No entiendo que significa, corto ?

cuando la enciendes algo hace chispas, o se calienta, o simplemente no
enciende.

el fusible se "vuela", produce alguna clase de Zumbido ??

el esquema1 se trata de la convercion AC a DC por lo que veo es aunos 300Vdc

luego el esquema 2 debe ser la etapa de conmutacion que es la que mueve
el transformador a traves (debe ser) de  un MOSFET. el control de este
se hace con un cicuito del "otro la do del transformador" debe ser el esquema 4.
la cominicacion entre el esquema2  y el esquema4 es el optoacoplador que se ve 
en la mitad de circuito.

la "clave" de esquema2 es el MOSFET  es muy delicado ... ojo no lo desmonte porque se daña, si realmente quiere hacerlo primero coloque en corto los terminales, quite el disipador de calor yluego con cuidado lo quita ......
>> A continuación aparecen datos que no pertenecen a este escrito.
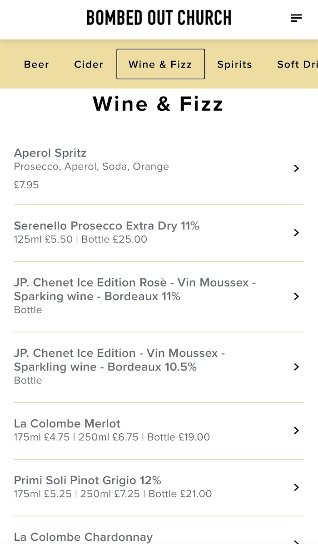Expand Aperol Spritz with its chevron
This screenshot has height=544, width=318.
click(296, 168)
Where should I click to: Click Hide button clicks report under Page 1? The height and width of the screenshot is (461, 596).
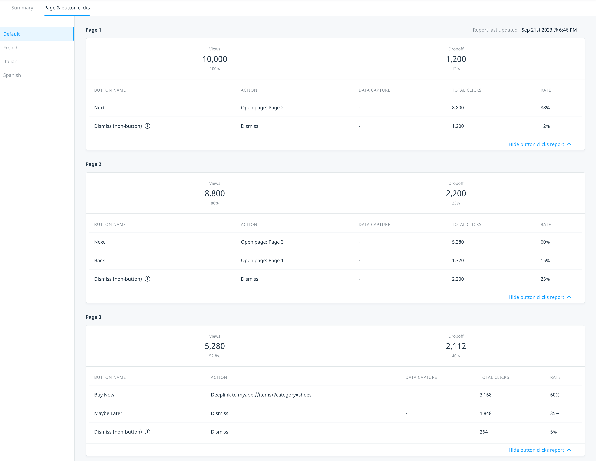point(536,144)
si tinene osciloscopio coloquelo al led del opto.  y  fijese muy bien que las fuentes conmutadas como esta tienen 2 tierras ...

saludos


----------



## Sini (Jul 15, 2006)

Me parece que no me he explicado muy bien....

Veamos, mientras intentaba actualizar el fireware del receptor, tenia la tapa abierta y un cable se salio del puerto serie del receptor y callo en la fuente de la alimentacion, con lo que pegó un gran chispazo y el fusible se jodió, le puse un portalamparas conectado a las conexiones del fusible y la bombilla se encencia como si estubiese conectada a un enchufe normal.
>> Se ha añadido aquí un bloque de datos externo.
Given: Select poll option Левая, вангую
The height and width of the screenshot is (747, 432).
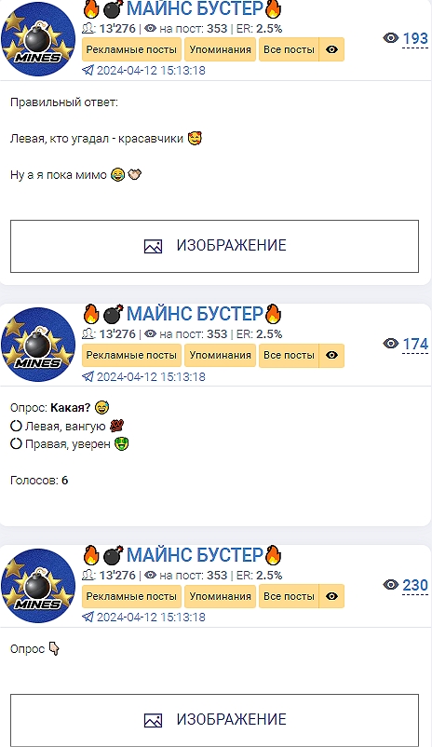Looking at the screenshot, I should pos(67,426).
Total al final en el "esquema2" encontre una pieza en mal estado, el transistor que esta conectado al disipador hacia corto en sus dos patillas laterales y lo he sustituido por otro equivalente.
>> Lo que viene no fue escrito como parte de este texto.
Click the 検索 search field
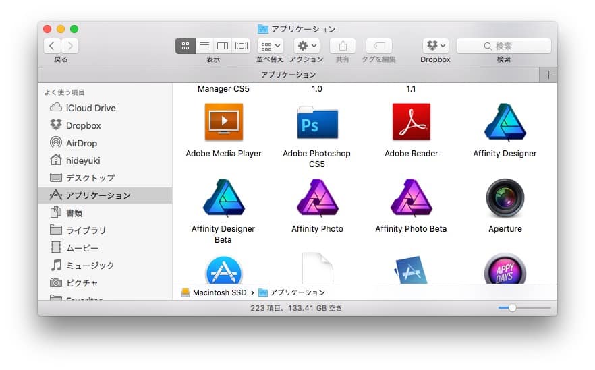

Le puse otro fusible crellendo que habia arreglado la averia y se volvio a quemar...

Y ahora cuando conecto la lampara se enciende pero pierde intensidad y despues de apagarse cobra otra vez la intensidad como si estubiese encendida, y despues vuelve a perder intensidad todo esto acompañado de una especie de CLIK que suena caba vez que la bombilla brilla con su maxima intensidad

Y ahora estoy mirando los condensadores porque sospecho que lo que hace la lampara es la carga y descarga de un condensador que esta en corto....


----------



## rolotech (Jul 21, 2006)

Saludos, no llego a ver bien la imagen pero me parece que tienes un diodo , un zener si no me equivoco en el esquema 2 donde encontraste el transistor en corto, por lo general ese diodo tambien se pone en corto junto con el transistor.


----------



## tiopepe123 (Jul 21, 2006)

Esto no es una averia.

Solo te puedo dar una guia

Mejor cambia el integrado y la resistencia que ataca el transistor.

mide por encima todas las resistencias, sin desoldarlas, deberian mas o menos cuadrar.
diodos y transistores deberian marcarle sobre 0,6V y girando infinito.
Cuidado con hay diodos 0.1V especiales, si inviertes debe darte infinito.
todo sin desoldar nada.

Cuidadin con los mosfet equivalentes, asegurate que realmente aguantan 400V, puede ser cuestion de una letra, a mi me engañaron una vez con eso de las equivalencias,.


----------



## Antonio el Bailarin (Sep 8, 2006)

El fallo es q el transistor estaba perferctamente. Lo que ha petado es algun condensador aunque no lo veas. Ahi el corto.
De todos modos, por manazas deberías cambiarla entera.

Saludos.


----------